Wednesday, February 16, 2011

Day 120: What I have yet to experience

Hi again,
Today marks 4 months since I first started this blog and it is actually somewhat hard to believe it has been that long. As I sit here tonight and think about the past 4 months, I think about how close I came to doing something that I would have missed out on the experiences of the past 4 months and all I have yet to experience. Some of the past 4 months have been very hard and I have been very hurt and sometimes I wish I had ended my life 4 months ago but then I remember the times over the past 4months that have been good and I think about how it would have affected my family and I realize that it would have been the wrong thing to do.

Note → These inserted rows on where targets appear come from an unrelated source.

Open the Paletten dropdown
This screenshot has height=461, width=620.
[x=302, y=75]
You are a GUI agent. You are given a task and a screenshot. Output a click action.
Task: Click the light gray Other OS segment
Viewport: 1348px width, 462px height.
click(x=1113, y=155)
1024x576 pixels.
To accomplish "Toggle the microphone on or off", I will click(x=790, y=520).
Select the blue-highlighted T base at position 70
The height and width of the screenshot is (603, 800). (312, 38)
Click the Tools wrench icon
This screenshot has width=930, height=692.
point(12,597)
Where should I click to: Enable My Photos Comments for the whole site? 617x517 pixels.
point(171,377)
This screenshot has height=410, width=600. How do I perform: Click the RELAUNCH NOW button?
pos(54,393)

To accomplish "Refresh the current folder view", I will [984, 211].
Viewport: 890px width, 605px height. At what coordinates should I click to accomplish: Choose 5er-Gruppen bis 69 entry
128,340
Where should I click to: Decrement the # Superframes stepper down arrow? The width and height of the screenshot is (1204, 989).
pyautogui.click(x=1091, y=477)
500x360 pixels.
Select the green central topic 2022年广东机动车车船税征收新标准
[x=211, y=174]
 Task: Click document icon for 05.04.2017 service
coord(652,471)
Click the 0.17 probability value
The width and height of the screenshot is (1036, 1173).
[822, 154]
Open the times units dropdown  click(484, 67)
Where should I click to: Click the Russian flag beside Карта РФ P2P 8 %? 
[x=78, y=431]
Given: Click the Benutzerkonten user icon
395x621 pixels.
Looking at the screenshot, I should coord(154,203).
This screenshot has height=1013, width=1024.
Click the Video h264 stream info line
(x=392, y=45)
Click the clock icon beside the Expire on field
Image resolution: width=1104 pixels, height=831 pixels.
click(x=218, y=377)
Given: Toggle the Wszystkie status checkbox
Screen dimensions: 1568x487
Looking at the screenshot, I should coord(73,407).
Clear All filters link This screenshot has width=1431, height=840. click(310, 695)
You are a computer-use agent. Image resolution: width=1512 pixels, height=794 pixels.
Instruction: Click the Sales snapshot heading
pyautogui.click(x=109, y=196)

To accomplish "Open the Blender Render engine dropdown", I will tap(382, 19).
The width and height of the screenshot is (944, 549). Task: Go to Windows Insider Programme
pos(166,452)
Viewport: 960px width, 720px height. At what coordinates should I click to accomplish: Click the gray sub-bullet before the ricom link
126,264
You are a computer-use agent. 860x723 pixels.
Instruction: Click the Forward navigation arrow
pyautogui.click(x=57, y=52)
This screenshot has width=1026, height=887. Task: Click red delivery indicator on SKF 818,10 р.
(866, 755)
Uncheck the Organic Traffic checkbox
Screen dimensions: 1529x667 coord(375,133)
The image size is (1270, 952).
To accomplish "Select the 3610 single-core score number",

Thinking how I almost could have missed out on the good things the past 4 months makes me wonder what I have yet to go through that I would have missed out on. While there will always be people and circumstances that hurt me, there will be moments that cause joy and happiness that I will be happy to be alive. Four months ago I thought nothing could possibly get better and I wouldn't experience anything good but I have. I am thankful now for knowing that I don't know what is around the corner and this whole experience has taught me that. Knowing what I felt 4 months ago and knowing what has happened the past 4 months wassn't always what I expected which causes me to know and understand that we never know what will happen despite thinking we do. When we feel there is no hope and nothing good that can happen-we need to remind ourselves that we really can't be certain it is never going to get better and we need to remember that better stuff can come. Also in terms of being thankful for what I have yet to experience- I am thankful that I will experience lots of great stuff still in my life and while I don't know what it is, I know I can look forward to it. The pain caused and felt today does not determine what my life will be like for the rest of my life. I don't know what I still have yet to experience and that is part of the beauty of life is the unknown and the possibilities and how anything can happen. Knowing that anything can happen and it doesn't have to be how my life has been in the past gives me hope. This is why I am thankful for what I have yet to experience and I thank you for reading my blog and taking this journey with me.